# Pegasus/unicon say WHAT



## markadoodle (Nov 11, 2009)

[SIZE=12pt]Lol. So the tittle probally made you think "What the heck!" But I recently bought a white Mini mare that trust me more than anyone or thing so I was thinking today maybe I should do Costume with her, then as she came "flying" around the corner of the field it hit me... she would be ADORABLE as a Pegasus, so this is whhy I post... how would I make wings for a Mini horse? [/SIZE]
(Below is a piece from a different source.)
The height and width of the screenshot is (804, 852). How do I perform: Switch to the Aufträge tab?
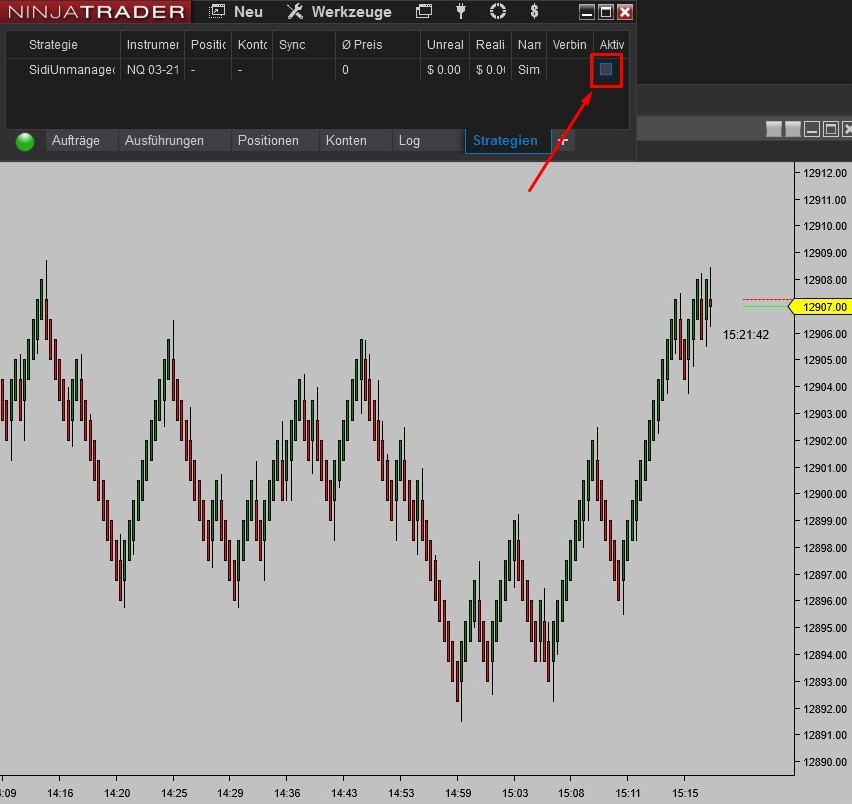76,141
||| If yu know how to make a horn that would be cut as well|||

Her |-Brezzey-| and ~her~ herd |lol shes definetly not the "packs" leader|


----------



## miniwhinny (Nov 11, 2009)

You want her to be pegasus (wings) or a unicorn (horn)? Sorry you confused me asking how to make both?


----------



## markadoodle (Nov 11, 2009)

[SIZE=12pt]Preferably pegasus because unicorn is to easy, I am sorry for the confusing post.[/SIZE]


----------



## miniwhinny (Nov 11, 2009)

(of course...forget the lady lol)

I think shops like Michaels will sell feathers and as long as there's no rain or snow I bet you could use some thick cardboard as the wing base.

Hardest thing is camouflaging the girth you'll need to hold the wings in place but I bet you can use some more feathers to hide it


----------



## markadoodle (Nov 11, 2009)

thanks,, i wonder wut I could be


----------



## miniwhinny (Nov 11, 2009)

She's going to look stunning..she's so white





We're going to need pics of her.

Oh I'm not sure what you could be...maybe someone else can give you some good ideas. Are you doing this for a Christmas parade or just for future ideas?


----------



## markadoodle (Nov 11, 2009)

x-mas pics and future ideas


----------



## TheCaseFamily00 (Nov 11, 2009)

She will make a beautiful pegasus or unicorn



.


----------



## TheCaseFamily00 (Nov 11, 2009)

I just looked on ebay and they had some really neat angel wings



.The prices weren't to bad either.


----------



## Katiean (Nov 11, 2009)

I have tons of ostrich feathers (used to have ostriches) that would look great. The big problem with them is they are not totally white.


----------



## Marty (Nov 11, 2009)

I can help you out with some wings.

be right back ok?

Here you go: This is one version


----------



## dgrminis (Nov 12, 2009)

I dont show so I am not sure if there are rules about what you could be -- but could you go as a greek god... Such as Zeus?? Your outfit would just be basically a white toga with sandals and possibly a crown...

Your little mare is very pretty...

Good Luck!


----------



## Sue_C. (Nov 12, 2009)

You just missed out on the perfect opportunity...Halloween stuff was just on sale not too long ago. I have seen huge beautiful angel wings in the Halloween stuff.


----------



## markadoodle (Nov 12, 2009)

Thankyou for the help, the vids,and suggesstions and thank for the complement on my mare


----------



## shorthorsemom (Nov 12, 2009)

Lots of kids costumes have wings etc. Tinkerbell, angels etc. My kids have worn glossimer wings that would look awesome on that white pony. Ebay, target... I am sure you can find something that is designed for kids that would work perfectly.


----------